The top share index edged higher early on Wednesday, bouncing back from sharp falls in the previous session, boosted by hopes of further quantitative easing in the U.S. and bullish updates from UK corporates.

Retailer Next jumped 5.5 percent, precious metal miner Randgold rose 3.9 percent and satellite provider Inmarsat gained 2.4 percent after all three firms reported upbeat third-quarter trading updates.

London's blue chip index <.FTSE> gained 21.64 points, or 0.4 percent to 5,443.21 by 8:52 a.m., having fallen 2.2 percent on Tuesday after Greece shocked markets by offering a referendum to voters on the recently agreed EU bailout package.

Stocks rose in tandem with U.S. stock index futures ahead of Federal Reserve press conference later on Wednesday.

Traders said investors were hopeful the Fed, which began a two-day policy meeting on Tuesday, could begin to prepare financial markets for further monetary easing, even if it refrains from any new stimulus just yet.

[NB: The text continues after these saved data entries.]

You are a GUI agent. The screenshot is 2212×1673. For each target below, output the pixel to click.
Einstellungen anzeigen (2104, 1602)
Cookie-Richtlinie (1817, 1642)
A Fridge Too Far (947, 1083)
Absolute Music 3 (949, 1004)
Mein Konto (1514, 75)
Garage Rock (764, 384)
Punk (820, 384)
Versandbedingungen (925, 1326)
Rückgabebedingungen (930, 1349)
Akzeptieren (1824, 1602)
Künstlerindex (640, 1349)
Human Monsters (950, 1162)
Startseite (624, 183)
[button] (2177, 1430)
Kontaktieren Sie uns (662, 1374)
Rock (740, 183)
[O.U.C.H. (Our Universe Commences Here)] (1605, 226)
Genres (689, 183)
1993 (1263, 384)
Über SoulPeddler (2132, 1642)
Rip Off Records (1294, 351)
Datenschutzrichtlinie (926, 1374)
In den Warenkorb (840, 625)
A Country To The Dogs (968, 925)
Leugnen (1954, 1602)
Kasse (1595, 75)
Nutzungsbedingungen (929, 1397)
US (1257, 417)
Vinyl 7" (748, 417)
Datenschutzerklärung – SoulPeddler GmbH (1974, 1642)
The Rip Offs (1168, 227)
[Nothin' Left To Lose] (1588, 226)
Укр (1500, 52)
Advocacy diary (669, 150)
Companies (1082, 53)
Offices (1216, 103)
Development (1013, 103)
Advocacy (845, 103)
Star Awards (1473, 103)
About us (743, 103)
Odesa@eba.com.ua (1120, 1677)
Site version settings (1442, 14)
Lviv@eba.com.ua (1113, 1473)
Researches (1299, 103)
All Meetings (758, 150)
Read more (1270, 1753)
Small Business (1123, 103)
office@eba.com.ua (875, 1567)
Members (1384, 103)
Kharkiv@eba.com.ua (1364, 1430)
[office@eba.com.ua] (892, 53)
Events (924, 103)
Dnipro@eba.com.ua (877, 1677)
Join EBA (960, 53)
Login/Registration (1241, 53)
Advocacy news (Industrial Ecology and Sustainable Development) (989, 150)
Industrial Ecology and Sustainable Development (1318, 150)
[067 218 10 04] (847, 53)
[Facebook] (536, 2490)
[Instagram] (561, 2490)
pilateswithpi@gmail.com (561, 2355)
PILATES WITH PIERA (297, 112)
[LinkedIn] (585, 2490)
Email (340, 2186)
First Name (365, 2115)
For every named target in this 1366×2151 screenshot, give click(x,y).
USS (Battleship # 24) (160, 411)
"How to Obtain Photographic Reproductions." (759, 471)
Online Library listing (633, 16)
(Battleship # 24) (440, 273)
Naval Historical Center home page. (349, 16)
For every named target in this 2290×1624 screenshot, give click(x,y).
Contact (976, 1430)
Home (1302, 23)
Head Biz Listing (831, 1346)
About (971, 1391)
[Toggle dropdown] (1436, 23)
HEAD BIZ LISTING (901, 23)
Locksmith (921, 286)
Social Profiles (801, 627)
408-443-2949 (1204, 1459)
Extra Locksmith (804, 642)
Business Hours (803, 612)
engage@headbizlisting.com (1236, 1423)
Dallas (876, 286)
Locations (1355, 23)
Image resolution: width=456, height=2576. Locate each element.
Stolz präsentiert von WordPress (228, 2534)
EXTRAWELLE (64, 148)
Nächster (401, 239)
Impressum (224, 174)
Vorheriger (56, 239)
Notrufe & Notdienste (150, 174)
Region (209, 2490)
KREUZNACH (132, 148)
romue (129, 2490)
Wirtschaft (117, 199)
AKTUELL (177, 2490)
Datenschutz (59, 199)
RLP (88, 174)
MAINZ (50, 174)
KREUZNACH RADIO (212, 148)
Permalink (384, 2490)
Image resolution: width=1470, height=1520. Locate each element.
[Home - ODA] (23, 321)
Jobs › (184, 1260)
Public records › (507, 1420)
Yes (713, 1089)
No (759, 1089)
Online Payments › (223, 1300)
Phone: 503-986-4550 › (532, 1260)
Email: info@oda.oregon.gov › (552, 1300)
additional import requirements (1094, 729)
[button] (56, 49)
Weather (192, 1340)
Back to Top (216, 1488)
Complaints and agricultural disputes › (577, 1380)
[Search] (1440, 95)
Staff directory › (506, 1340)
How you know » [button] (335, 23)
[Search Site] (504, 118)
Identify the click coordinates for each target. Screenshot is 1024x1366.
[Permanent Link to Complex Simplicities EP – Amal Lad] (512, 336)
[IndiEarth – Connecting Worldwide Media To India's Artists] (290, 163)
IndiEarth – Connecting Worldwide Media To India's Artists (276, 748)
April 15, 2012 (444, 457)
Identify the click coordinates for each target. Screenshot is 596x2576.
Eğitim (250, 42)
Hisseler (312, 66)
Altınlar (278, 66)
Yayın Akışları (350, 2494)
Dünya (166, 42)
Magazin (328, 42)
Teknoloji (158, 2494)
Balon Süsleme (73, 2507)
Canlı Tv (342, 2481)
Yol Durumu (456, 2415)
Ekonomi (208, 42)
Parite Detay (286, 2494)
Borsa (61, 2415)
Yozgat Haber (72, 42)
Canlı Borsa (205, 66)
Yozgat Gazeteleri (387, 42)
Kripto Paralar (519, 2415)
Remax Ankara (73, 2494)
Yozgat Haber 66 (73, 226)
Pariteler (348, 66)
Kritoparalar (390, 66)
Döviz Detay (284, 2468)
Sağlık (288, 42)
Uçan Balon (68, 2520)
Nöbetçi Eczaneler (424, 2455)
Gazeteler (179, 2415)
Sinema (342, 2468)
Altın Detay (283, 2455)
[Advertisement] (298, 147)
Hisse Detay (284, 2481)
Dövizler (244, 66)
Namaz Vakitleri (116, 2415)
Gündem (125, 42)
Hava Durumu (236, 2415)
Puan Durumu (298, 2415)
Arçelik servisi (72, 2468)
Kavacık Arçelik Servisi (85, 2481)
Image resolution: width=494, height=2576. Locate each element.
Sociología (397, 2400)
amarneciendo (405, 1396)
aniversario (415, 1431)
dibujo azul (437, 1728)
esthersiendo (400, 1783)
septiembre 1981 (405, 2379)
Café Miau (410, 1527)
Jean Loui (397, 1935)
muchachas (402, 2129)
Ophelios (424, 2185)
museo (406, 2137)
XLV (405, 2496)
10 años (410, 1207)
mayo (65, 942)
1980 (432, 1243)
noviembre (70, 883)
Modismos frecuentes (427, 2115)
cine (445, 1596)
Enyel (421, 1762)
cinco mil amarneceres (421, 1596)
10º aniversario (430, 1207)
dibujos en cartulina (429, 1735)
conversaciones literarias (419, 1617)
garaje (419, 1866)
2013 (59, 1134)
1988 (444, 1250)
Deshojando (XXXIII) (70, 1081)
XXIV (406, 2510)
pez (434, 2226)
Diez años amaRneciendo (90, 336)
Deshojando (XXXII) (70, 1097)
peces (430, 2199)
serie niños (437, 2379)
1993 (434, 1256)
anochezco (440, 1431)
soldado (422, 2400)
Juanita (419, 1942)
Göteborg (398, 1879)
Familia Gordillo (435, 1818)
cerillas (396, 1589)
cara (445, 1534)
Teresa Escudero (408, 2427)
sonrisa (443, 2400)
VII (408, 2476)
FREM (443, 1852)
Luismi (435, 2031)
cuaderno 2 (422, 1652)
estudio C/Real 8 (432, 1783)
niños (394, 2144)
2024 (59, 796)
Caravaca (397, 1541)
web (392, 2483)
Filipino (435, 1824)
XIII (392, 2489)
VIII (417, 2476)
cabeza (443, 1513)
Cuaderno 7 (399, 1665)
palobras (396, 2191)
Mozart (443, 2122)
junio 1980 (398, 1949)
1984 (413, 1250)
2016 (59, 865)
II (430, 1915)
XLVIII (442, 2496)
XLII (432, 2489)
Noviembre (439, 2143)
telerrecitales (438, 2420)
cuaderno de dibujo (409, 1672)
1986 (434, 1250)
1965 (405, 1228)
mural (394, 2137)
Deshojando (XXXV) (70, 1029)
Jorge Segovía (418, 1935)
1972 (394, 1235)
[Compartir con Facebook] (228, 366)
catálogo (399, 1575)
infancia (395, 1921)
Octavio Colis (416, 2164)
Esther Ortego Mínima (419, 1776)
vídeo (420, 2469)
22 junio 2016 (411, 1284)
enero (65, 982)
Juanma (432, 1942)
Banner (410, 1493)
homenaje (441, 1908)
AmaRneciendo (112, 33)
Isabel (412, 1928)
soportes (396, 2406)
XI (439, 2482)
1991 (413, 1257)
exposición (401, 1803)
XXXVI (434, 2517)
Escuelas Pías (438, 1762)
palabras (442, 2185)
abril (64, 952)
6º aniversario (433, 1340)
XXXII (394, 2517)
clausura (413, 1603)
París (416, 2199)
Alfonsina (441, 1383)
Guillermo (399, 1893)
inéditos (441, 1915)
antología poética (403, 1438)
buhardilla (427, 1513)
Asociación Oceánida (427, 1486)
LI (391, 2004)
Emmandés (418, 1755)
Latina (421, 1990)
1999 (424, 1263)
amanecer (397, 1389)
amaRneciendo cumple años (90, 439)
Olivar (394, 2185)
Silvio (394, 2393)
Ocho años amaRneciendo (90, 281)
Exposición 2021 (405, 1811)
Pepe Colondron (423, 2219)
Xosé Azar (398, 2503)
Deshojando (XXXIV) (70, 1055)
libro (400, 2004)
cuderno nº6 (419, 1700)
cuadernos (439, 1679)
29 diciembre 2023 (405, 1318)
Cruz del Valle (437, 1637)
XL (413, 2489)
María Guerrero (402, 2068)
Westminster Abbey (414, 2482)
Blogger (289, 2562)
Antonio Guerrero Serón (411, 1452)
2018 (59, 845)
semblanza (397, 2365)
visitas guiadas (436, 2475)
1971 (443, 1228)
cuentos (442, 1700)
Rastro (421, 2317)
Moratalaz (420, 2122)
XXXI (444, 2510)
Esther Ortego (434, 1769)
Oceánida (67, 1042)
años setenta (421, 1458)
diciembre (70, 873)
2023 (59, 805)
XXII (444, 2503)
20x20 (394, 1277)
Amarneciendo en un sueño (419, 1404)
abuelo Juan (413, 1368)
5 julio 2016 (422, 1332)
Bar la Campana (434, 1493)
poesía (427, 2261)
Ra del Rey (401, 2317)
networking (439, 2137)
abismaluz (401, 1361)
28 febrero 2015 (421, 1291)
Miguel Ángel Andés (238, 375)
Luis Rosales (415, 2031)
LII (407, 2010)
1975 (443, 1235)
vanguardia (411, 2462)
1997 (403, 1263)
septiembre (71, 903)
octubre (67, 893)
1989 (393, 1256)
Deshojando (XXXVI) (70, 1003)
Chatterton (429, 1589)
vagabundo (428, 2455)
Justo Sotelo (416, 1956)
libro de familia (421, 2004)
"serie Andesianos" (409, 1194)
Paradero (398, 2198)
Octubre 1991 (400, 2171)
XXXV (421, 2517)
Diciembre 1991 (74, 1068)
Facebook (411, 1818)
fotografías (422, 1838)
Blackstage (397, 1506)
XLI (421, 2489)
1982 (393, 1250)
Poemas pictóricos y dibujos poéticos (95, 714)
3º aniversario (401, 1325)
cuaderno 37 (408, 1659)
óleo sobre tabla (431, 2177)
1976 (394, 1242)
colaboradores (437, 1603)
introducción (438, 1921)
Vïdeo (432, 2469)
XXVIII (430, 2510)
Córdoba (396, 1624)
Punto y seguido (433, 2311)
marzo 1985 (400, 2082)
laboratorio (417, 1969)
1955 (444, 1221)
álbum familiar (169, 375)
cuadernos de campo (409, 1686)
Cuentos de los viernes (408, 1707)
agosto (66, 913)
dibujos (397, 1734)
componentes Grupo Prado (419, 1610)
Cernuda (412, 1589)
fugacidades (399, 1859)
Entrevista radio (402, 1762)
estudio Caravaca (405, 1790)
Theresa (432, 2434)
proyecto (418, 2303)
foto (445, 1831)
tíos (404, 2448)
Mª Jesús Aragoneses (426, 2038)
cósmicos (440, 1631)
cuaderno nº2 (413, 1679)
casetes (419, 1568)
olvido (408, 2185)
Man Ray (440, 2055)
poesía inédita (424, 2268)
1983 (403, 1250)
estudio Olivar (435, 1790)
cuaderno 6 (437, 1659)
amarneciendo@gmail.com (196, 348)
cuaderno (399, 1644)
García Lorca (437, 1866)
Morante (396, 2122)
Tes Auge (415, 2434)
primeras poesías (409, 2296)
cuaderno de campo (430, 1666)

The market is expecting further stimulus will come from the US. The fact that they are discussing it is why the market is better but it has the potential to be sold off quite easily, Martin Dobson, head of trading at Westhouse Securities, said.

A Greece default is not showing in the market and they're really on a knife edge. I'm surprised the market is up. Any gain will be short-lived.

Miners <.FTNMX1770> added most points to the index, rallying in tandem with base metal prices on hope any positive moves by the Fed to ignite growth will drive fresh demand in the sector.

West Africa-focussed miner Randgold Resources was a strong performer after it posted a jump in third-quarter profit, helped by an 80 percent surge in gold production and higher metal prices.

Also boosted by a bullish statement was fashion retailer Next , which shrugged off gloom shrouding the UK economy to keep its full-year profit forecast.

Seymour Pierce said the update was better than most had feared and Next's valuation does not reflect its future growth potential and cash generation, repeating its buy rating on the firm.

Elsewhere, Inmarsat gained after the satellite services provider posts better-then-expected third-quarter results, helped by its LightSquared spectrum sharing deal.

ARM rose 4.1 percent after Hewlett Packard Co unveiled plans to develop extremely low-energy servers, partnering with companies such as chip designers ARM.

Banks <.FTNMX8350> were mixed, with Barclays up 2.1 percent and Royal Bank of Scotland rising 1.4 percent ahead of third-quarter trading update on Thursday.

Standard Chartered , however, fell 1.7 percent as Evolution Securities cut its recommendation on the firm to neutral from buy on valuation grounds after results.

The Asia-focussed bank reported its nine-month underlying profit grew at a double-digit rate and said it had no direct sovereign exposure to troubled euro zone nations, but a weak performance in India weighed on results.

And LLoyds Banking Group shed 4.1 percent after its chief executive was forced to take a temporary break from his duties due to ill health.


Having gained just over 8 percent in October, the UK's benchmark has fallen 5.1 percent in the previous three trading days as doubts began to surface over the details of the euro zone debt plan.

UBS said weak volumes and little institutional participation raised questions over the sustainability of the recent rally.

Hedge funds have turned net buyers in three of the past four weeks, but long-only investors appear to be selling into the rally. Even during the rally in October, market volumes have been low.

UBS said investors have turned net sellers of the healthcare sector and turned net buyers of construction materials.

Worries over euro zone debt contagion remained after Greek Prime Minister George Papandreou's shock announcement on Tuesday that he intended to let Greeks vote on the 130 billion euro (111.7 billion pounds) bailout package.

Papandreou won the backing of his cabinet on Wednesday to hold the referendum but will find the stunned euro zone leaders who struck the deal last week harder to convince.

Papandreou's strategy could well be to smoke out the opposition by winning the confidence vote on Friday, and then try and gain approval for the austerity plan by presenting it as the best of the two unpalatable options, David Miller, Partner at Cheviot Asset Management, which has 3.5 billion pounds of assets under management.

This crisis has always been more about the politics than the economics. We have now reached the point when the time for talk is over, and coordinated decisions to restore confidence in the euro zone have to be made.

Ex-dividend factors knocked a hefty 12.83 points off the FTSE 100 index on Wednesday, with BP , Royal Dutch Shell , GlaxoSmithKLine , Intertek Group , ITV , and Ashmore Group all losing their dividend attractions.